Também não são raros os pedestres que atravessam fora da faixa. No geral, porém, a maioria diz que a vida ali ficou mais fácil.
No fim do ano, já em meio à pandemia da Covid-19, a ladeira Porto Geral, na região da 25 de Março, no centro, ganhou um "puxadinho" da calçada no asfalto, pintado de verde.
Em 2018, a rua dos Pinheiros, no bairro de mesmo nome, também cedeu parte do asfalto, especialmente próximo aos cruzamentos, para dar lugar a uma calçada estendida. A medida ajudou tanto a aliviar a movimentada calçada da rua com comércios e restaurantes quanto a desacelerar os carros.
Luis Antonio Lindau, diretor do programa de Cidades do WRI Brasil , afirma que tendência mundial para reduzir acidentes de trânsito é desenhar a estrutura viária para compensar erros humanos, uma estratégia batizada como visão zero, em prática na Suécia desde a década de 1990.
"A visão zero está baseada no fato de que as pessoas erram. Numa intersecção, o motorista tem que tomar múltiplas decisões. Pensar nos ciclistas, pedestres, semáforos. Invariavelmente o sujeito vai acabar errando. Como posso reduzir esses erros?", diz.
"O sucesso é conseguir fazer alguma coisa para reduzir os erros e, acontecendo os erros, que a pessoa não morra. O desenho de uma boa via é aquela que perdoa os erros, não pune com a morte", completa.
Importante parte deste trabalho se dá nos cruzamentos, onde acontece a maioria dos acidentes. Em muitos casos, as vias são resenhadas e estreitadas para alargar as calçadas e forçar o motorista a frear antes da faixa. De quebra, os pedestres ficam mais visíveis e correm menos risco.
No Brasil, Fortaleza (CE) desenvolveu um trabalho importante neste sentido. A cidade bateu meta da ONU (Organização das Nações Unidas) e conseguiu diminuir pela metade as mortes no trânsito, que passaram de 14,9 por 100 mil habitantes para 7,4.
Especialista em transporte, Lindau cita exemplos bem-sucedidos em cidades asiáticas. "Tóquio foi a minha Disneylândia. É impressionante caminhar em por lá e ver o olhar clínico no tratamento das vias e adoção de baixas velocidades.
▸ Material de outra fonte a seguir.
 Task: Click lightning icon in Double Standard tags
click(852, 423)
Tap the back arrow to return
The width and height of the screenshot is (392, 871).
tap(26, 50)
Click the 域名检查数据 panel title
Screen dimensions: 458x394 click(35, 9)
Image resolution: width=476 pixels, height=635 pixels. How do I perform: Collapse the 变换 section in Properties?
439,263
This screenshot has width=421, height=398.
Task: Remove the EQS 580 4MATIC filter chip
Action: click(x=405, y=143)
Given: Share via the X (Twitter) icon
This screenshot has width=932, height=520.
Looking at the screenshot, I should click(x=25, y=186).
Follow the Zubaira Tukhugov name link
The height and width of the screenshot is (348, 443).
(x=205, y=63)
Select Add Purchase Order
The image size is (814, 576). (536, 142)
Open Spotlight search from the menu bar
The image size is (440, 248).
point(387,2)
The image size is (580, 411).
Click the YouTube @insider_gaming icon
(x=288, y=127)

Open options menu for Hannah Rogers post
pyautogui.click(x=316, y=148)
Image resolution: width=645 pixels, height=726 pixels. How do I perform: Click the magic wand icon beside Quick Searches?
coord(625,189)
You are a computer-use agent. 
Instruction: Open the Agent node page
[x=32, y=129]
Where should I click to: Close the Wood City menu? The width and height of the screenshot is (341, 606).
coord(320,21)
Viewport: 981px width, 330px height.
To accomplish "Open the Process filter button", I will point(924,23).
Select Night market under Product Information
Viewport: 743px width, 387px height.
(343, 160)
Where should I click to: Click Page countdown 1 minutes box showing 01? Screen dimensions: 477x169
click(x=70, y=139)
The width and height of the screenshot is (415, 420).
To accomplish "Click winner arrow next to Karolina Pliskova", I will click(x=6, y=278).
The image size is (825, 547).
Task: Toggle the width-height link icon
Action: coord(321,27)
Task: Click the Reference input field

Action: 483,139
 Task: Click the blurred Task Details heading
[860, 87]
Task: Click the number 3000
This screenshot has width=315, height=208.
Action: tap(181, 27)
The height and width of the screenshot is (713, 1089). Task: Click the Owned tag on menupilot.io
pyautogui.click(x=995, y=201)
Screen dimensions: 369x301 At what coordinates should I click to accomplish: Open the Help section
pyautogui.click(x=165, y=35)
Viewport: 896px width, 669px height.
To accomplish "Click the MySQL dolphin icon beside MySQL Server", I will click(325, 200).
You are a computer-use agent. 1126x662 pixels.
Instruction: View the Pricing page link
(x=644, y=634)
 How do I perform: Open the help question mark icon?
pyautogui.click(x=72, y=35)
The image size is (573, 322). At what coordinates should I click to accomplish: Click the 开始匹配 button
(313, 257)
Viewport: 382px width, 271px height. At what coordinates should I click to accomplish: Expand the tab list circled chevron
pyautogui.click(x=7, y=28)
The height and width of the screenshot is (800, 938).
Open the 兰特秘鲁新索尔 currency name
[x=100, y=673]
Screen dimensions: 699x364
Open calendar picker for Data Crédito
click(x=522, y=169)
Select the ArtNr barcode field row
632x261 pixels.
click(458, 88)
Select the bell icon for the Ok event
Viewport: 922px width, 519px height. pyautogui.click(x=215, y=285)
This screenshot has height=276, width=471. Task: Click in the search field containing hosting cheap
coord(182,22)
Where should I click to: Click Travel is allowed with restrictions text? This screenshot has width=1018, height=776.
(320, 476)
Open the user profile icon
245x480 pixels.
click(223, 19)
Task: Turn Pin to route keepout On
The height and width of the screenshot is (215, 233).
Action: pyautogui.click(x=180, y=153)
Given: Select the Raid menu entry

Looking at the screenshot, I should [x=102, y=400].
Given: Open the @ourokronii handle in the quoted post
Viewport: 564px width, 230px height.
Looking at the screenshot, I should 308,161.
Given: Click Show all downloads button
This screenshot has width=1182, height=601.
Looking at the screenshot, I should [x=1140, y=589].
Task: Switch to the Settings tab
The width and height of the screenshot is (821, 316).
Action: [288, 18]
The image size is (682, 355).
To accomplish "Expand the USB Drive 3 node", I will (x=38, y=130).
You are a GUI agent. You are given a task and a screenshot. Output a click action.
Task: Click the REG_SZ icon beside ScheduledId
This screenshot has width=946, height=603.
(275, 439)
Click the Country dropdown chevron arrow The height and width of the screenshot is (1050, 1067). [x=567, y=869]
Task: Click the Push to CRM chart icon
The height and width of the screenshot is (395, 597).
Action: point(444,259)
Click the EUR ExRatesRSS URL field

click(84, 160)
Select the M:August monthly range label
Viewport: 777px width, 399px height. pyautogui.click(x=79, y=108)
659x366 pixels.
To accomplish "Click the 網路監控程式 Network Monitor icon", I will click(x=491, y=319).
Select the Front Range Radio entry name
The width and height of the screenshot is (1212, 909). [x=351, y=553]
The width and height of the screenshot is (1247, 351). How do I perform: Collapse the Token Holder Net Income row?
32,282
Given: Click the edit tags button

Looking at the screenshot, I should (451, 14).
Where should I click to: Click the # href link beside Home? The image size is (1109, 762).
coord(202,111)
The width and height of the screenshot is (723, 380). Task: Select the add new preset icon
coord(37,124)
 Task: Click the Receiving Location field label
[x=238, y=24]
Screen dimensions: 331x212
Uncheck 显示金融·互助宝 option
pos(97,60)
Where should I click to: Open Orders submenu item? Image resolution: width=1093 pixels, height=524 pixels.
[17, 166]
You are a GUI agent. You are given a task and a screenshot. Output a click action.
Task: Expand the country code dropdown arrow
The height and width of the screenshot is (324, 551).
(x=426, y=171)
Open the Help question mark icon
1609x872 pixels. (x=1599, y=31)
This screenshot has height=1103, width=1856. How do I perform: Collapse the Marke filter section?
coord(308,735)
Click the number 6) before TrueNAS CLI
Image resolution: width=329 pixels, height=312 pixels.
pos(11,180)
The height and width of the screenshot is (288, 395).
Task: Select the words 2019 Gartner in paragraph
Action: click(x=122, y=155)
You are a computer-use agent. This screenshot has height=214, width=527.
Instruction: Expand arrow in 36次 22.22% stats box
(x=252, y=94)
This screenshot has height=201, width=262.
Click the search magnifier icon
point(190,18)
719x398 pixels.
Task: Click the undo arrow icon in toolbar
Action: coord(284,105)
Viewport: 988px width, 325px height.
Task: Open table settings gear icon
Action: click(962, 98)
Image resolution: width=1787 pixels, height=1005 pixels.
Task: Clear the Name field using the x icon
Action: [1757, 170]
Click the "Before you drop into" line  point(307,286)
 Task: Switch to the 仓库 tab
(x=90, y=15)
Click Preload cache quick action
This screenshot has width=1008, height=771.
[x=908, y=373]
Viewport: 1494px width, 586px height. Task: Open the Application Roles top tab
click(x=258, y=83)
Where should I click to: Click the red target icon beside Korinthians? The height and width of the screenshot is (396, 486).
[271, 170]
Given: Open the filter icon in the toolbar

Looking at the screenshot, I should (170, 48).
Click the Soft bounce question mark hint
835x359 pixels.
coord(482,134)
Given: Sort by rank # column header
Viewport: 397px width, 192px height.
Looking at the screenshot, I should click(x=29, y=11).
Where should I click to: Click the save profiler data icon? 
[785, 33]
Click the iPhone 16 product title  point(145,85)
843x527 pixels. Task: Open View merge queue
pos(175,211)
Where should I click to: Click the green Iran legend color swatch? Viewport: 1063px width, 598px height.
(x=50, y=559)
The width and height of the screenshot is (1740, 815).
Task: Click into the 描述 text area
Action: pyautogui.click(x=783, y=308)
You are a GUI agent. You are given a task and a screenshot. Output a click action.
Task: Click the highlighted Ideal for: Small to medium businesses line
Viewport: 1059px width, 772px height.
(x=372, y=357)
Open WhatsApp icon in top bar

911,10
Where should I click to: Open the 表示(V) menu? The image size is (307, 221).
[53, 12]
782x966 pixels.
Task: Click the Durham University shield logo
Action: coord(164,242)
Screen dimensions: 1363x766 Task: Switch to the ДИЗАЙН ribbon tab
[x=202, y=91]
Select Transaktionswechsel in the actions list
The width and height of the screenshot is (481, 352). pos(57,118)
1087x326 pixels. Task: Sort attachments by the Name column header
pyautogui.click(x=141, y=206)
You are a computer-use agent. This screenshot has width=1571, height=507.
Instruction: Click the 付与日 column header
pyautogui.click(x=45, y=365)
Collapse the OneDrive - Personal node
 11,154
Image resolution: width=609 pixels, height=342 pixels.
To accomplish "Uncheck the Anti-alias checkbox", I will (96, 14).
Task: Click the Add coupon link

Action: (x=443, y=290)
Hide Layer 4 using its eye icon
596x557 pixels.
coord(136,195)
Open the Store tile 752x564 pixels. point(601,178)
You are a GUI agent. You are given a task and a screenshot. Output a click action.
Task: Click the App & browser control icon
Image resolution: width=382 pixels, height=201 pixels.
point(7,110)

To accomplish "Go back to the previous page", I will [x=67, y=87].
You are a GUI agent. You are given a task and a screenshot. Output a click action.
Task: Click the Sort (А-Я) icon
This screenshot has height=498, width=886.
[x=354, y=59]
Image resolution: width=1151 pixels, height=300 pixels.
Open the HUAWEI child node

O resultado é que Tóquio tem 1,3 mortes por 100 mil habitantes."
Especialistas afirmam que embora a redução de velocidades tenha espaço central na prevenção de mortes no trânsito, acidentes envolvem uma equação complexa e, nessa conta, entraram também avanços tecnológicos nos veículos nas últimas décadas, como os freios ABS e o airbag, e a aplicação de leis.
Aprovada em 2008, a Lei Seca, que aumentou as penas para pessoas que bebem e dirigem, é considerada um marco na legislação de trânsito do país, ao punir com prisão motoristas embriagados.
Já há iniciativas que pretendem tornar ainda mais difícil para os motoristas beberem e dirigir. Na Câmara, há um projeto de lei do deputado Bosco Costa (PL-SE) que torna obrigatória a instalação de bafômetros nos veículos. Pela proposta, os veículos só dariam partida após o teste.
Além disso, a evolução da tecnologia pode ajudar na equação, como carros autônomos que são programados para seguir as leis de trânsito.